Assume the following: I repeat a game over and over in which I roll a die a number of times. If I roll a 6 on any of the trials, I win. Otherwise, I lose. I want to model how the probability of winning this game changes as the number of trials increases.
In this case, I obviously know the answer when I’m using a standard 6-sided die:
using StatsPlots # probability of rolling a six on a single throw p = 1/6 # probability as a function of N (number of rolls) P(N) = 1 - (1 - p)^N plot( P, 0:20; ylims=(0,1), label="true", xlabel="No. Rolls", ylabel="P(success)" )
Let’s assume, though, that I do not know the probability of success for a given trial and I do not know how this probability is related to the number of trials. I just have data that show how many trials I ran during each round, and whether or not I won:
using DataFrames using Distributions data = DataFrame(num_rolls = rand(5:14, 300)) data.success = [rand(Binomial(row.num_rolls, p)) > 0 for row in eachrow(data)] 300×2 DataFrame Row │ num_rolls success │ Int64 Bool ─────┼──────────────────── 1 │ 10 true 2 │ 12 false 3 │ 11 true 4 │ 14 true 5 │ 10 true ⋮ │ ⋮ ⋮ 297 │ 7 true 298 │ 5 true 299 │ 7 false 300 │ 5 true 291 rows omitted
An important note here is that I’ve deliberately chosen N to be a random number between 5 and 14, since that results in an average success rate of roughly 80%, most of the time.
Since the variable of interest is binary, logistic regression is a common choice. I implement it as follows:
using StatsFuns using Turing @model function success_model(success, num_rolls) α ~ Normal(-5, 0.1) β ~ Normal(0, 1.5) for i ∈ eachindex(success) p = logistic(α + β * num_rolls[i]) success[i] ~ Bernoulli(p) end end
I’ve used a really strong prior for my intercept term since I know that the probability of success is zero when the number of rolls is zero. Now I fit my model and compare its average predictions across different values of N to the actual values:
m = success_model(data.success, data.num_rolls) chain = sample(m, NUTS(), 1_000) chaindf = DataFrame(chain) ᾱ = mean(chaindf.α) β̄ = mean(chaindf.β) plot( P, 0:20; ylims=(0,1), label="true", xlabel="No. Rolls", ylabel="P(success)" ) plot!( x -> logistic(ᾱ + β̄ * x), 0:20, label="model" )

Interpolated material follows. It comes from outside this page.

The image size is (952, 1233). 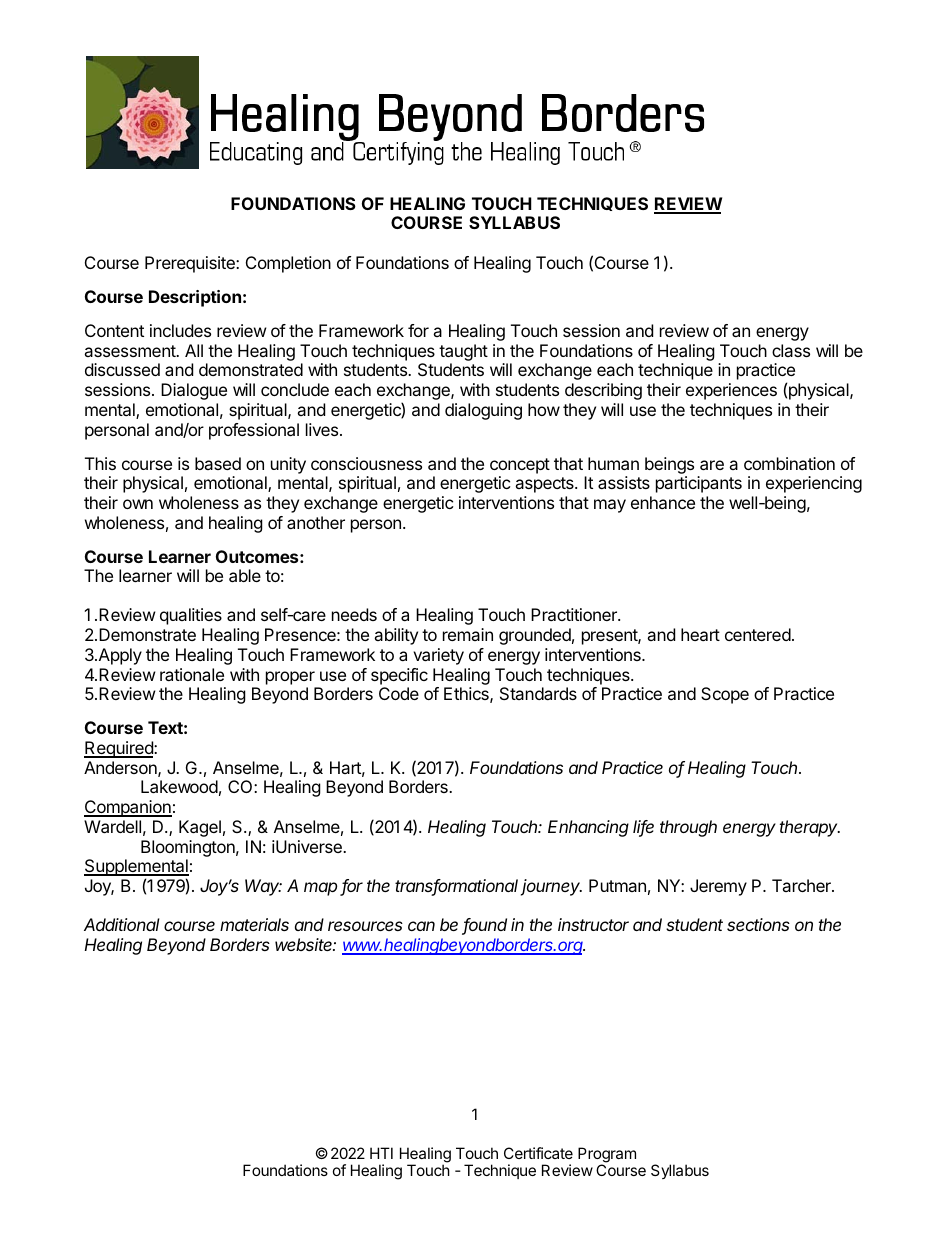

As you can see, this is a pretty terrible model. My next thought was to get rid of the strong prior on the intercept term, so I did that by simply increasing the standard deviation to 2:
@model function success_model(success, num_rolls) α ~ Normal(-5, 2) β ~ Normal(0, 1.5) for i ∈ eachindex(success) p = logistic(α + β * num_rolls[i]) success[i] ~ Bernoulli(p) end end
Now, I have this:
This is a lot better, but still not very satisfying. This model is telling me I have a nonsensical 25% chance (roughly) of success if I don’t roll the die a single time. I’ve played around with different priors for the intercept term and there seems to be this tradeoff between having the model be grounded in reality when N = 0, and having it produce accurate results for higher values of N. I also tried dropping the intercept term completely, and that wasn’t good either. In addition to that, I tried balancing the data by oversampling the values where
success == false, again to no avail.
I guess my question is: is there a better link function I can use that will give a more accurate representation of my true underlying model? Or, is it simply a matter of being aware that predictions are less accurate for lower values of N? I can visualize a confidence interval for the average probability of success across different values of N and see that the model has less confidence at lower values of N:
μ = [ logistic(row.α + row.β * x) for row in eachrow(chaindf), x in 0:20 ] μ̄ = [mean(c) for c in eachcol(μ)] μ₉₀ = hcat([percentile(c, [5,95]) for c in eachcol(μ)]...)' plot!( 0:20, [μ̄ μ̄], fillrange=μ₉₀, labels=["CI for model" ""], color=:lightgrey, alpha=0.5, linewidth=0, )
Or, lastly, is it just a matter of choosing wisely the threshold value that is used when using the model for prediction tasks? I would love to hear thoughts/advice/feedback on how to model this kind of problem. I have a real-world problem that is loosely analogous to this example and it’s pretty scary knowing I can get such dramatically different results, depending on my choice of a prior. I thought I was doing the right thing with the strong prior for the intercept, since I know for sure that there is no chance of success when N = 0, but I see in this example that doing so results in a really terrible fit.